:: Supplied data

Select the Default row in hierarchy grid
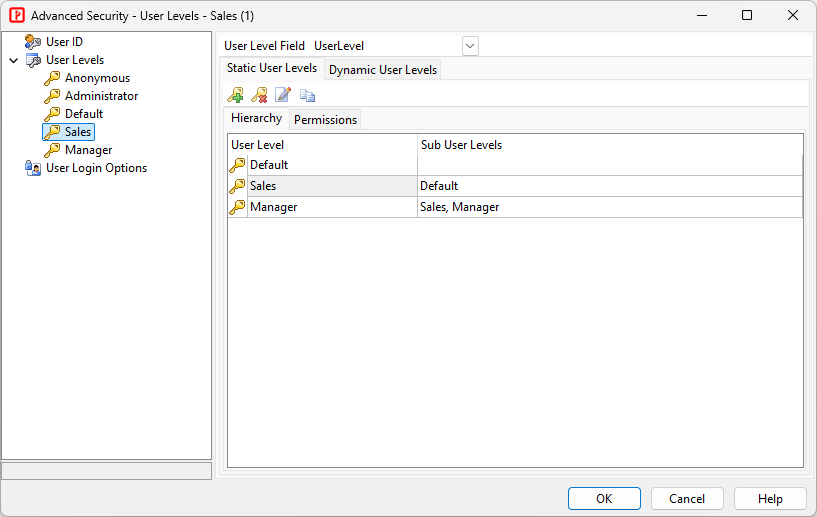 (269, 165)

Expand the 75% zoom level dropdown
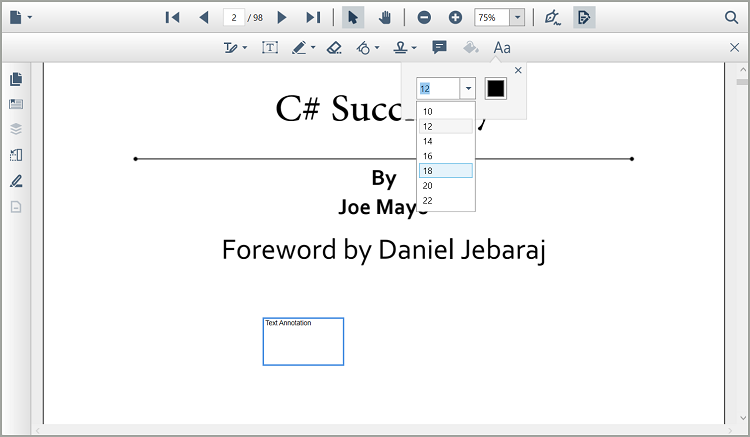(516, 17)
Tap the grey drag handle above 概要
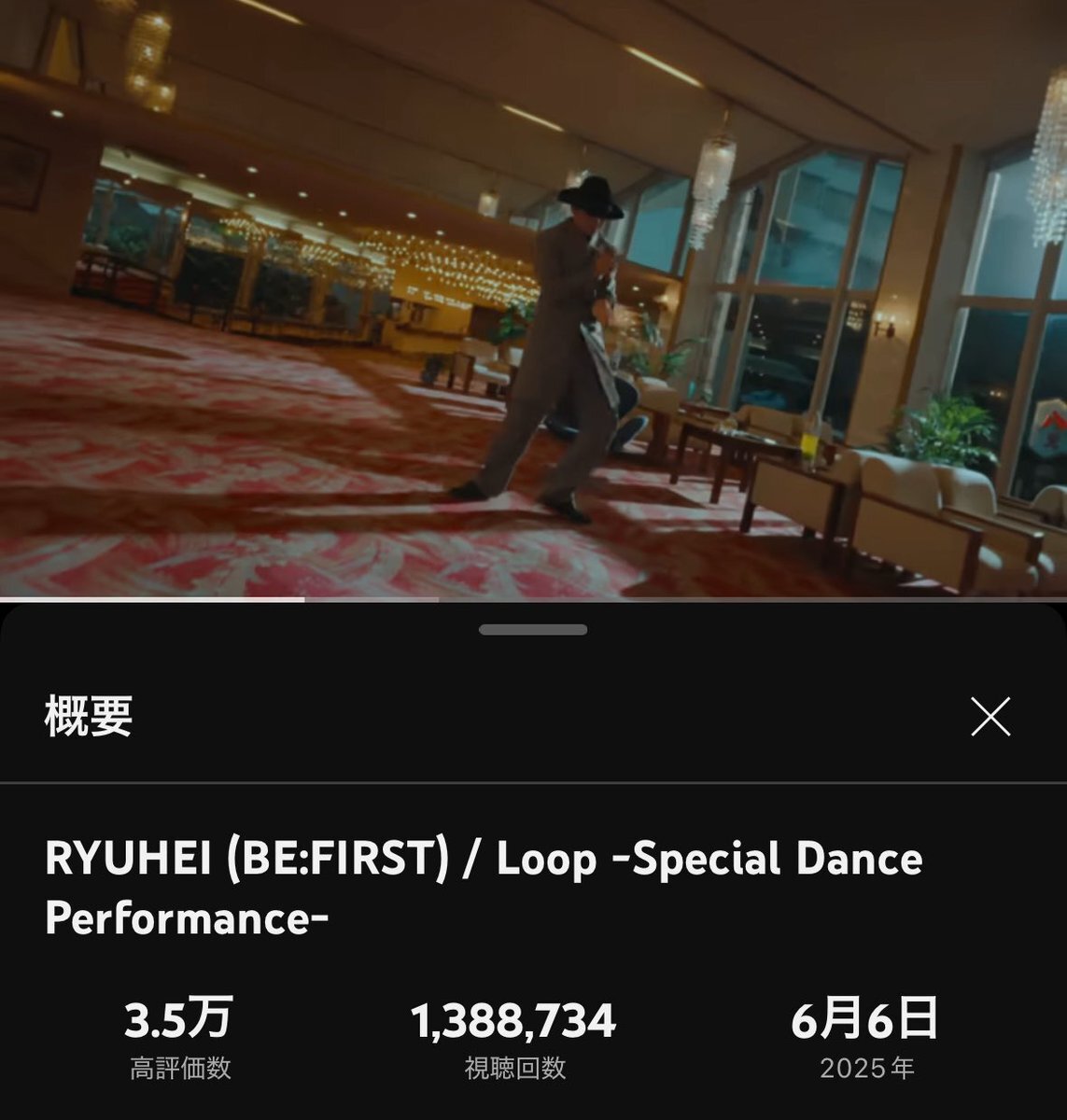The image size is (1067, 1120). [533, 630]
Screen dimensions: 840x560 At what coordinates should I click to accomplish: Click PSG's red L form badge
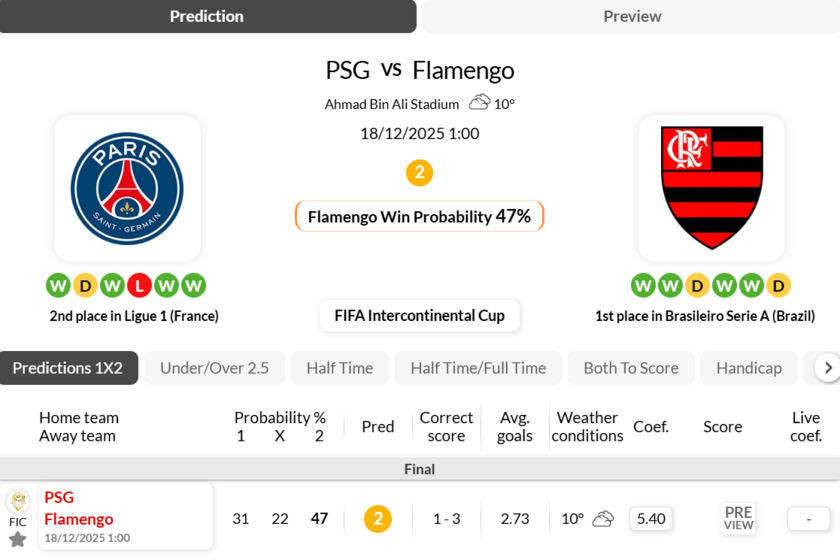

::::

* **Required action**
Leave out every picture, and repeat word for word only the lines from the one holding "Tap the grey drag handle above 概要" through the end of the entries above, both ends included.

* **Written answer**
Tap the grey drag handle above 概要
The image size is (1067, 1120). [533, 630]
Screen dimensions: 840x560 At what coordinates should I click to accomplish: Click PSG's red L form badge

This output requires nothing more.